What is Recovery and Where Do We Find It?
National Alliance on Mental Illness—Principles of Support
How we individually and as a group work toward recovery:
We see the individual first and not the illness—We are humans first which defines who we truly are. Our illnesses are just a part of that.
We recognize that mental illnesses are medical illnesses, that may have environmental triggers—Just like diabetes and heart disease, we don’t know why some people develop mental illness and some with the same risk factors don’t
We understand that mental illnesses are traumatic events—The diagnosis of any illness is traumatic, but ones so poorly understood and with a relative unlikelihood of a cure are even more so. With proper treatment most of the mentally ill can be stabilized and symptoms well controlled.
We aim for better coping skills—Like all of us ill or not, there are ways for us to cope with our unique situations and symptoms better.

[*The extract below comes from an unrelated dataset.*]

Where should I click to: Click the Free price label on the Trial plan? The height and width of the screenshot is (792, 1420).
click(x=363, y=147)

We find strength in sharing experiences—Sharing with others helps us realize we are not alone. It allows the exchange of ideas to cope and support when we are not feeling well. Sharing can be done through reading, writing or speaking about our experiences.

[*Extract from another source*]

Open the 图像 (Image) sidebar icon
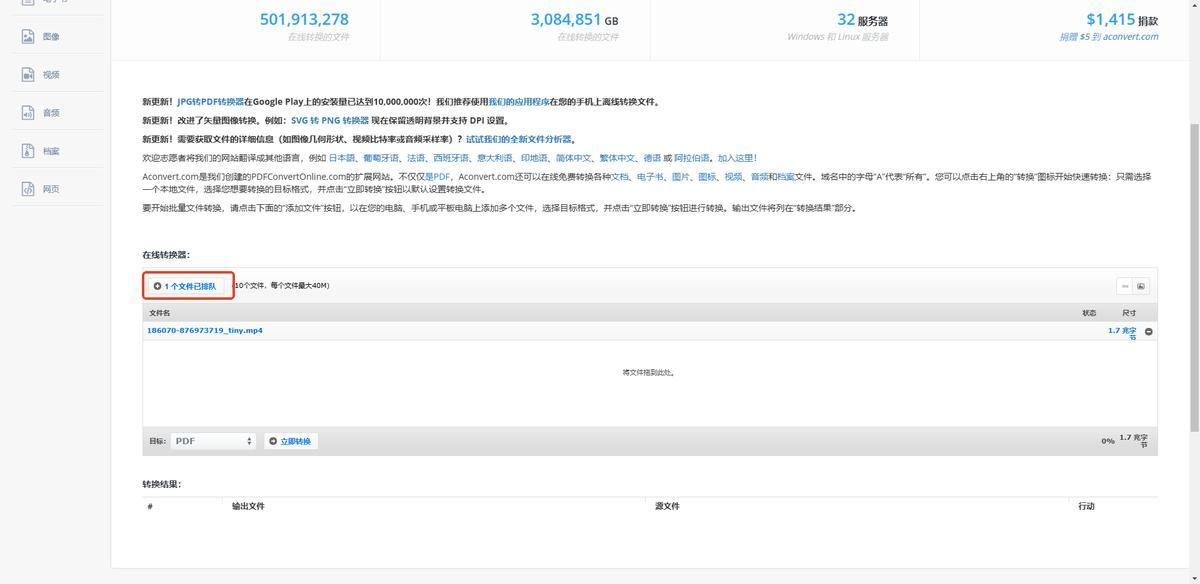 click(28, 37)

We reject stigma and do not allow discrimination—We stand up for ourselves and others with mental illness by speaking and writing about the subject and our experiences. We do not accept it when others put us down.
We won’t judge another’s pain as less than our own—pain is an individual feeling and we cannot possibly tell who is in the most pain.

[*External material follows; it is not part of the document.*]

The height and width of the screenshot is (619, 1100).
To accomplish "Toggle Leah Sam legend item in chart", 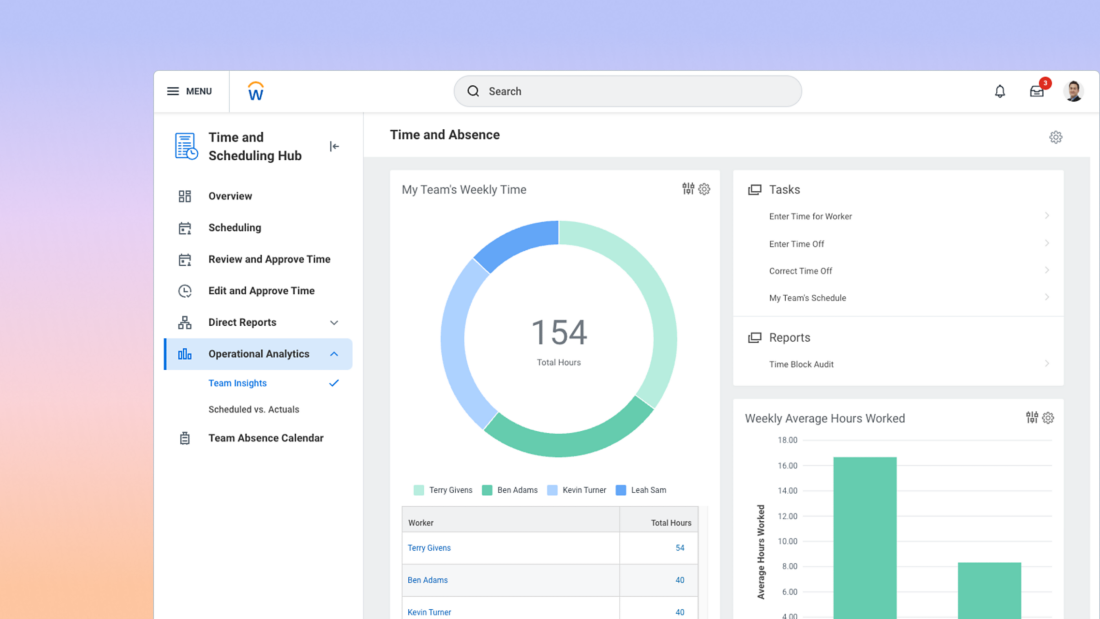I will point(641,490).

We forgive ourselves and reject guilt—We have all done things we are less than proud of. Forgiveness of ourselves, especially when these actions are a result of our illnesses, goes a long way towards recovery.
We embrace humor as healthy—As it is for all people, humor has many beneficial results and helps us keep from becoming too serious about the difficulties we have.
We accept that we cannot solve all problems—mentally ill or not, we all will develop problems in life. We cope with these as best we can, but may not come to a resolution on all of them.
We expect a better future in a realistic way—We may never be able to accomplish all of our goals due to symptoms of mental illness, but we do strive for a realistic improvement in our futures.
We will never give up hope—Hope allows us to continue to learn both life skills, how to cope with symptoms of our illnesses, and to work toward a more satisfying lives.